When you are doing flexions, inside bend, also make your rein direction be forward and out at this stage, not back and into your crotch.
A huge part of stretching down is the Forward. The ideal time to work on it is at the end of a work session, when they are all too happy to stretch their neck and their back. The rider’s hands needn’t, and really shouldn’t spread or get lowered in producing a stretch. The contact feel remains the same whether at the end of a long or short rein.
The first part of the problem is to develop a soft constant contact. The position of the elbows (bent but flexible,brushing your sides), the position of your hands, thumbs up, wrist lightly rounded, thumb and forefinger anchoring, fingers softly curled, not gripping, are all critical to developing correct feel. Any tension along the way elbows, forearms , wrists, fingers will be destructive.
Then its your job to establish and maintain a light and constantly changing feel.
Love your mare, OP! One other little niggling comment – look forward!
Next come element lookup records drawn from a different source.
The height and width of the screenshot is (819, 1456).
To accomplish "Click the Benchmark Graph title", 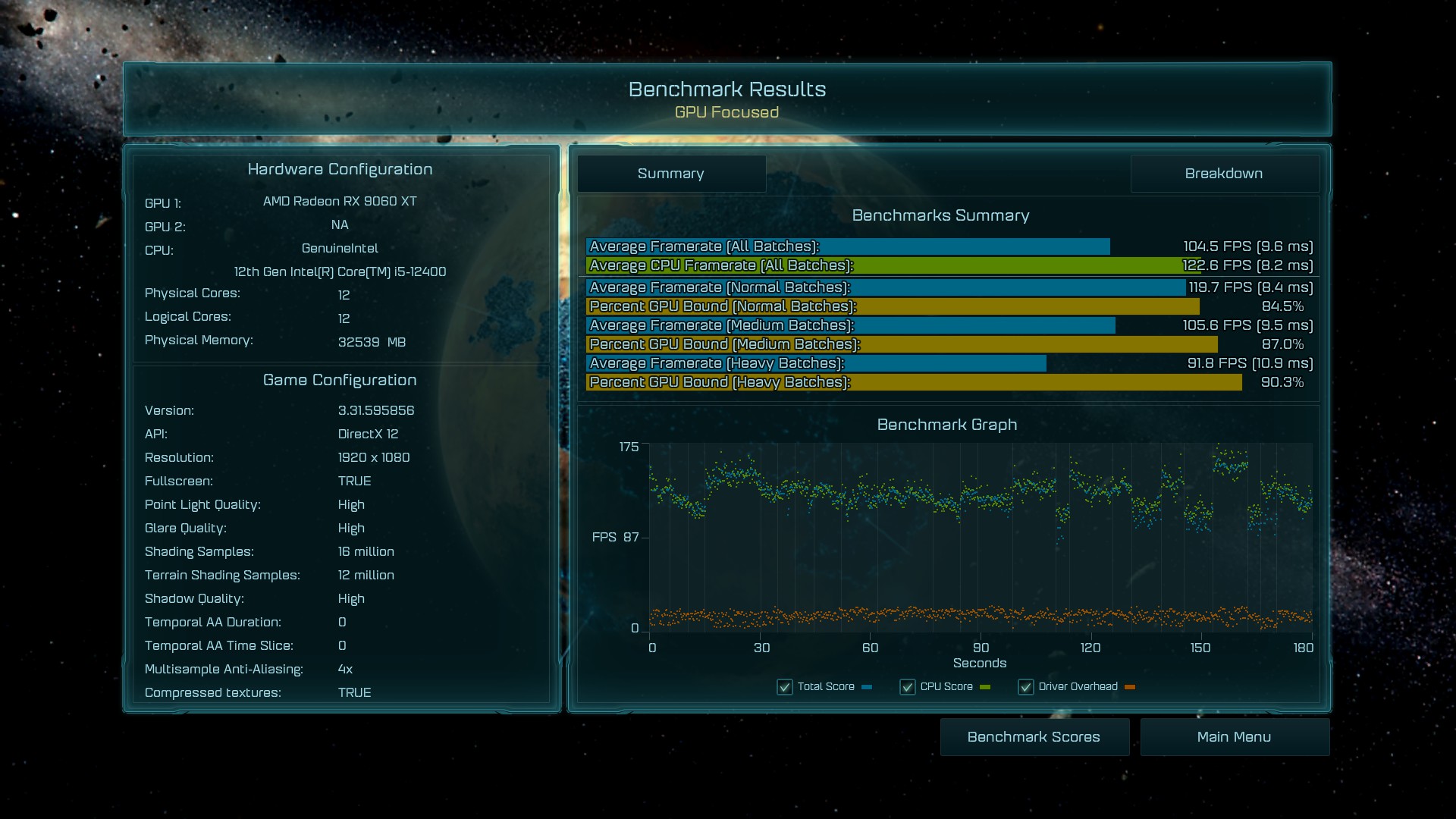I will [946, 425].
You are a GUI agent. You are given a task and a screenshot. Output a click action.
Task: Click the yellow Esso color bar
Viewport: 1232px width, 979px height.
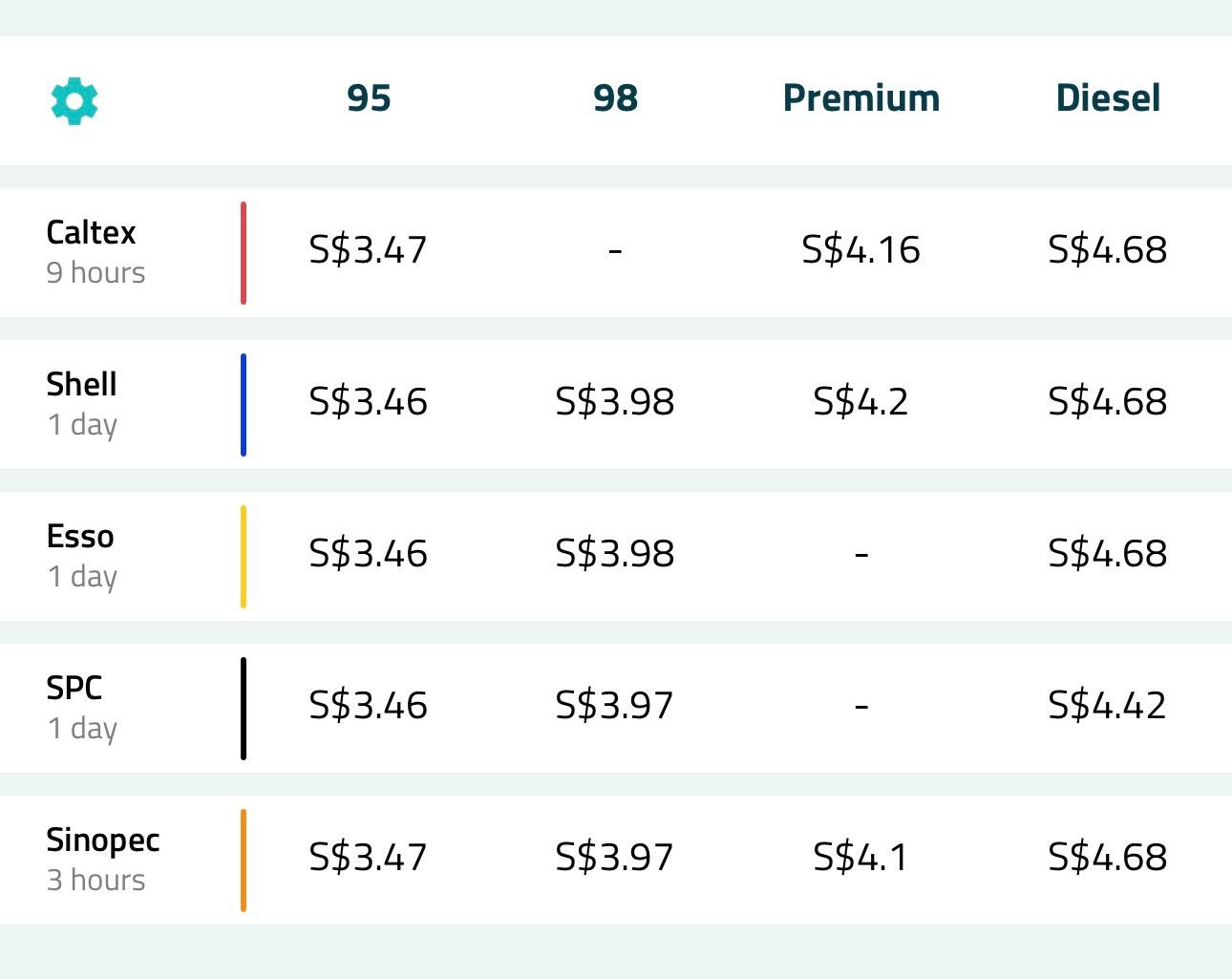(x=244, y=557)
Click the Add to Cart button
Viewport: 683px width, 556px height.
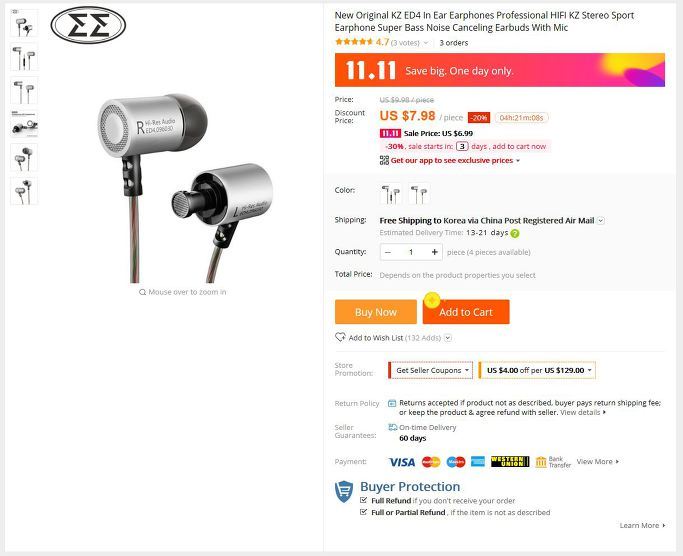pos(466,312)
Even the position of your head can affect a horse’s balance and make stretching FDO harder.
Mares with tight backs benefit from canter work. It seems to help them relax the back. Seems to me that helping your mare get softer in the back will help her stretchy work. It will take time, though, like everything in dressage!
When I first start training the stretch, I pretend that my hands are sewn to the reins, and I don’t allow the horse to chew the reins longer at all
Instead, I will push my elbows and even lean forward to follow the horses head down
This way, when they pop back up all I have to do is pop up as well, and our contact is maintained
I would do this for a week or until the horse stays down
Then, slowly start allow the reins to lengthen and not follow as much, inch by inch with your goal being to do whatever you have to do to keep that rein contact the same
Focused on: fingernails up, hands close and steady, elbows in front, and “belt buckle most forward part of body” (taken from another thread), and more forward.
Really great results! She was much more consistent in the stretch, particularly tracking right. Left she has a tendency to twist, and when I put my leg on to push her over in my outside rein she can get a little upset/tense. Even with that, I would have a circle or two of really nice work here and there. Probably a good 3-4" deeper than she’s gone in the past.
To capture the rein length when she would come up, I would raise my hands. Widening would make her insta-pissed, as I expected. If we went more than a few strides, I began shortening my reins to start all over again. She got the picture pretty quick.
And! A nice stretch, even with the young doe meandering around right on the edge of the arena. Good distraction practice!